Record extracts
+-------+

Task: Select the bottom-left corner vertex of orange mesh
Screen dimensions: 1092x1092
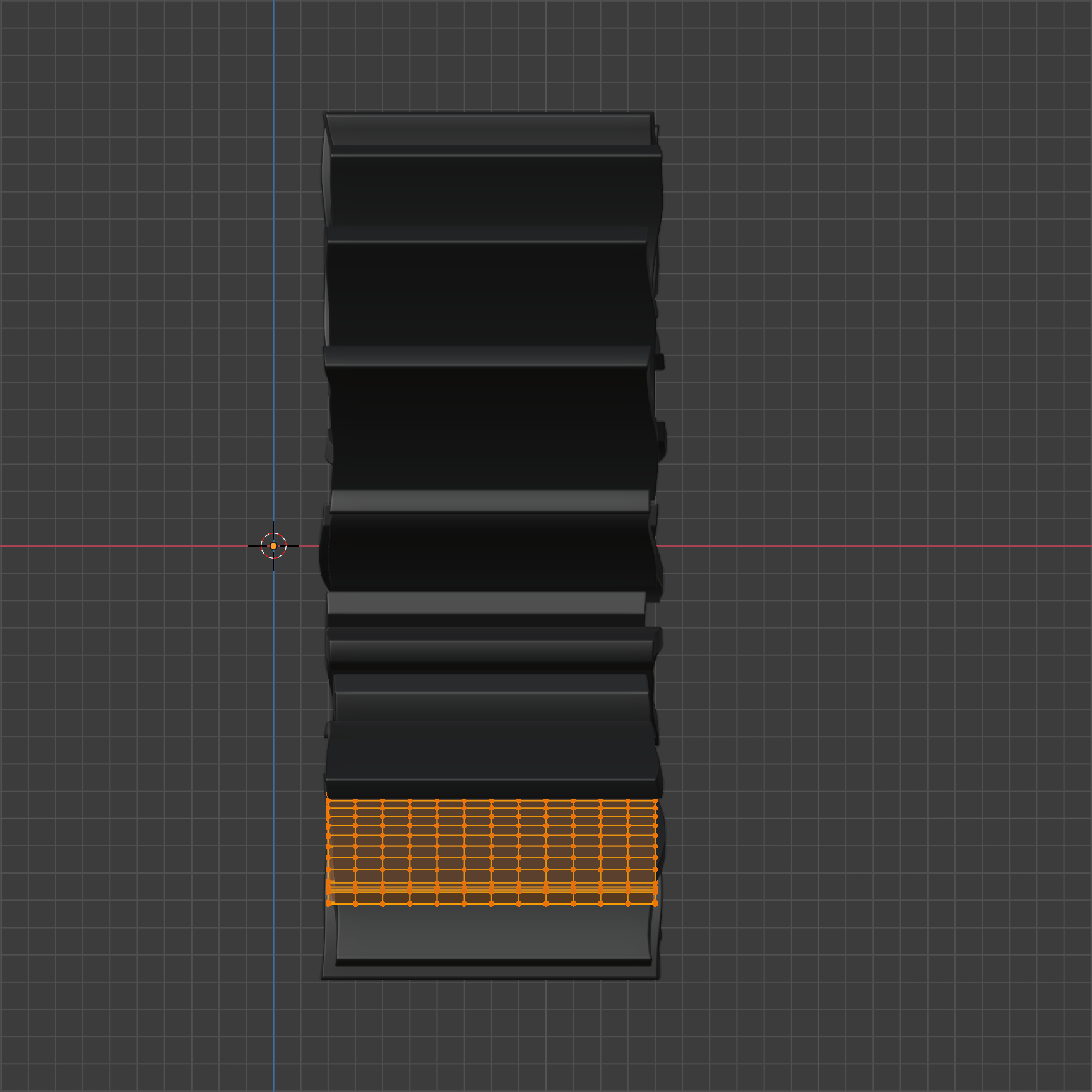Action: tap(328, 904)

+-------+

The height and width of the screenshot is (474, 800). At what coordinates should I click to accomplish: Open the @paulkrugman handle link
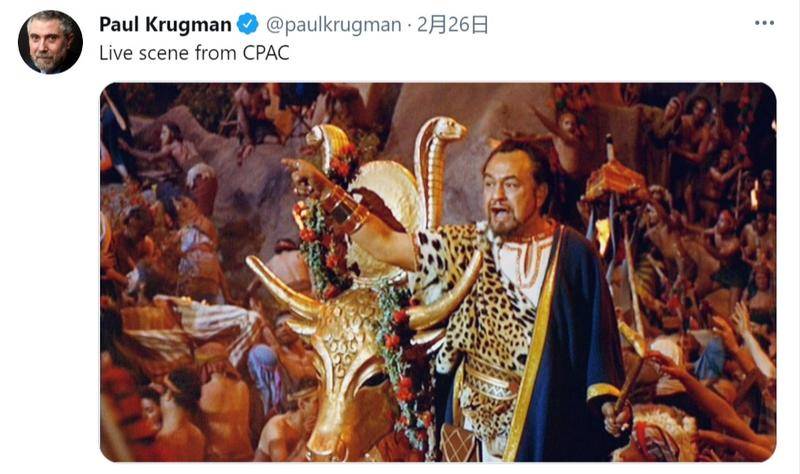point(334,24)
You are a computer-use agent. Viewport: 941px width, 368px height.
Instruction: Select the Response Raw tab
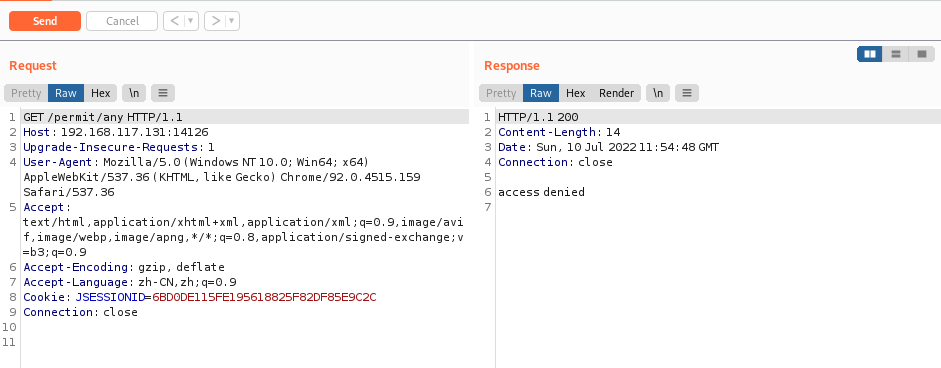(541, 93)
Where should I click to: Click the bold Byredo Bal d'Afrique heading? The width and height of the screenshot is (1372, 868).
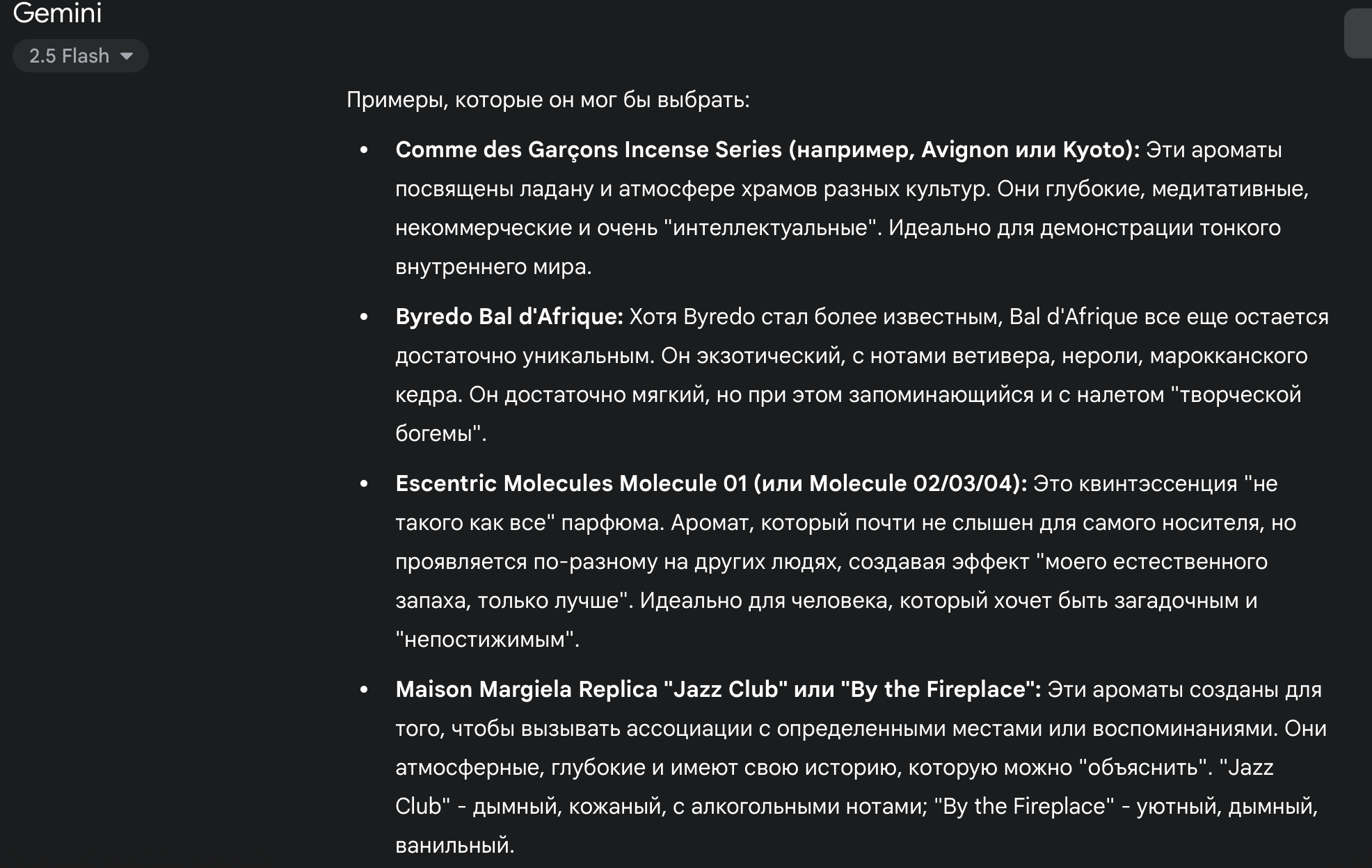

+-------+

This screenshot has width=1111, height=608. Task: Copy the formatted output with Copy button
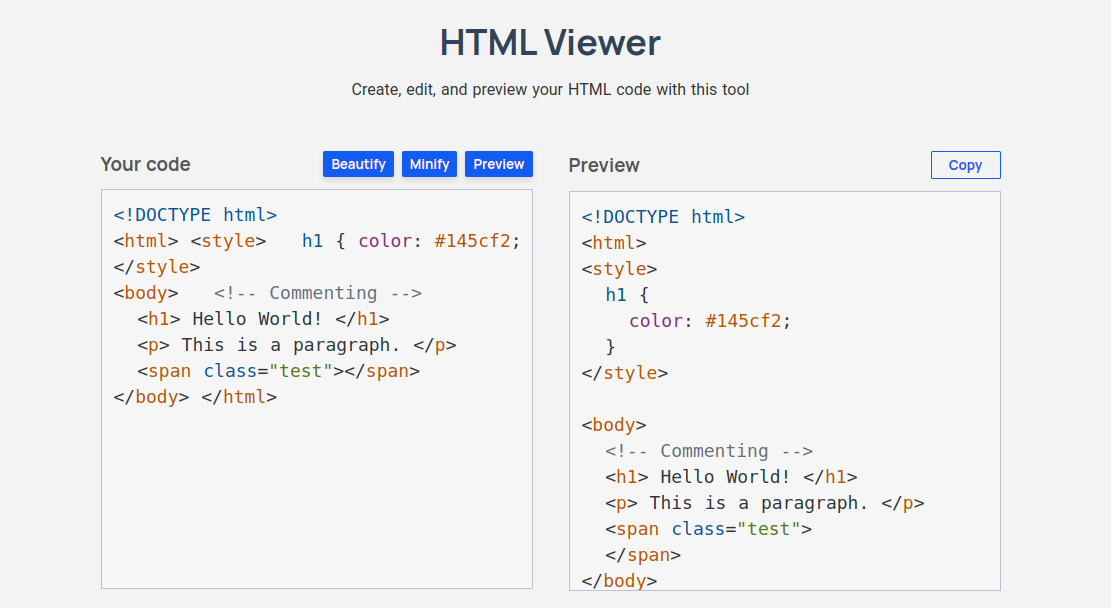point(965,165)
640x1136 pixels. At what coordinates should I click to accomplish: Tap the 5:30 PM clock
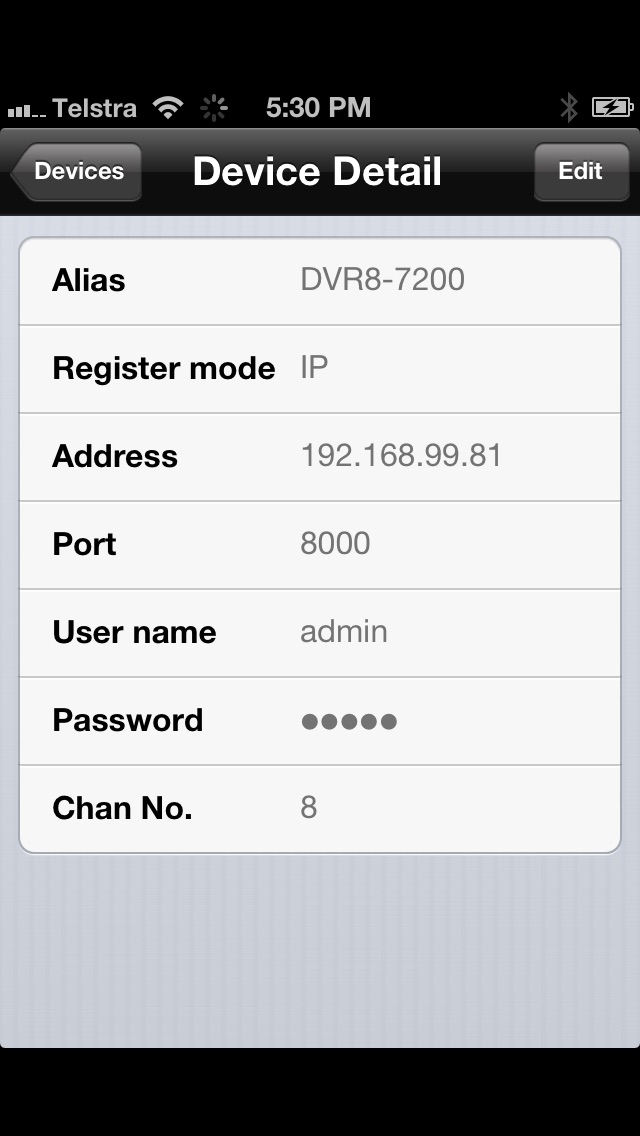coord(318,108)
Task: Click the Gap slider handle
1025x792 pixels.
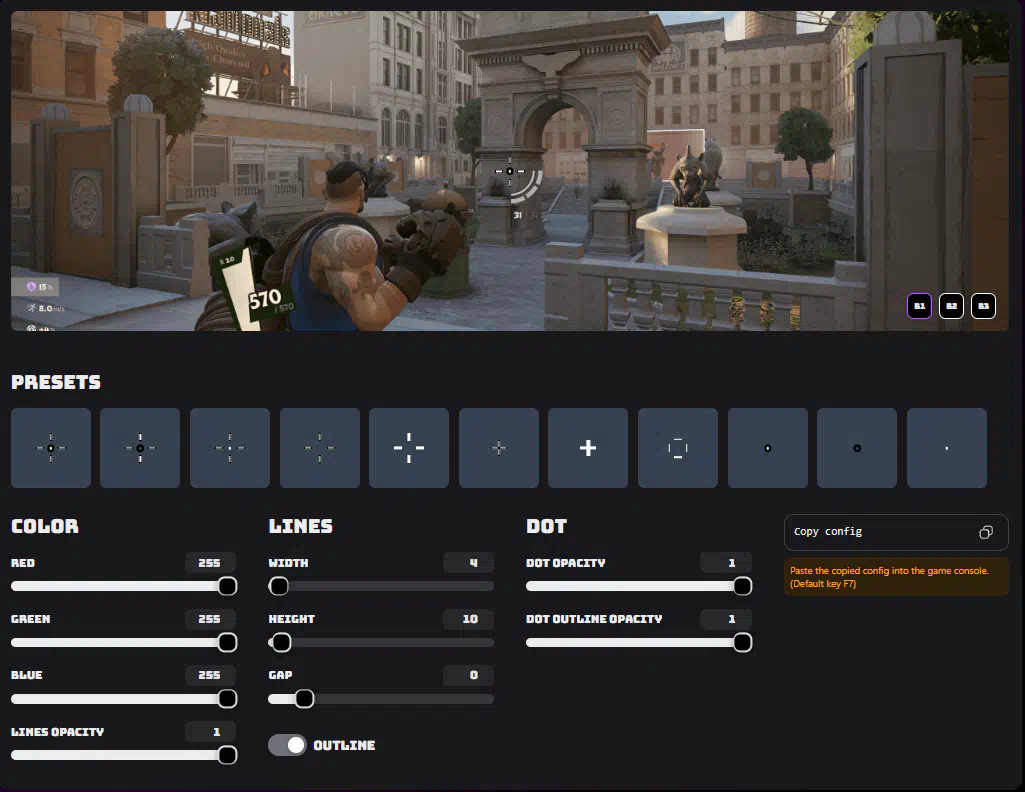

+-------+

Work to be completed
As listed above, the lines from the line with "Task: Click the Gap slider handle" to the line with "1025x792 pixels." are to be echoed exactly, with both ends included and nothing added.

Answer to this problem
Task: Click the Gap slider handle
1025x792 pixels.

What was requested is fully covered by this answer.